| Stated task |
Return every line of the material below word for word, keeping the original order.

| Available data |
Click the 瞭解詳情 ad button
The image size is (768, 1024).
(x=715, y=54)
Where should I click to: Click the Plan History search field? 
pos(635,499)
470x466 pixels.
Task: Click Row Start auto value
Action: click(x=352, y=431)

| Exercise answer |
Click the 瞭解詳情 ad button
The image size is (768, 1024).
(x=715, y=54)
Where should I click to: Click the Plan History search field? 
pos(635,499)
470x466 pixels.
Task: Click Row Start auto value
Action: click(x=352, y=431)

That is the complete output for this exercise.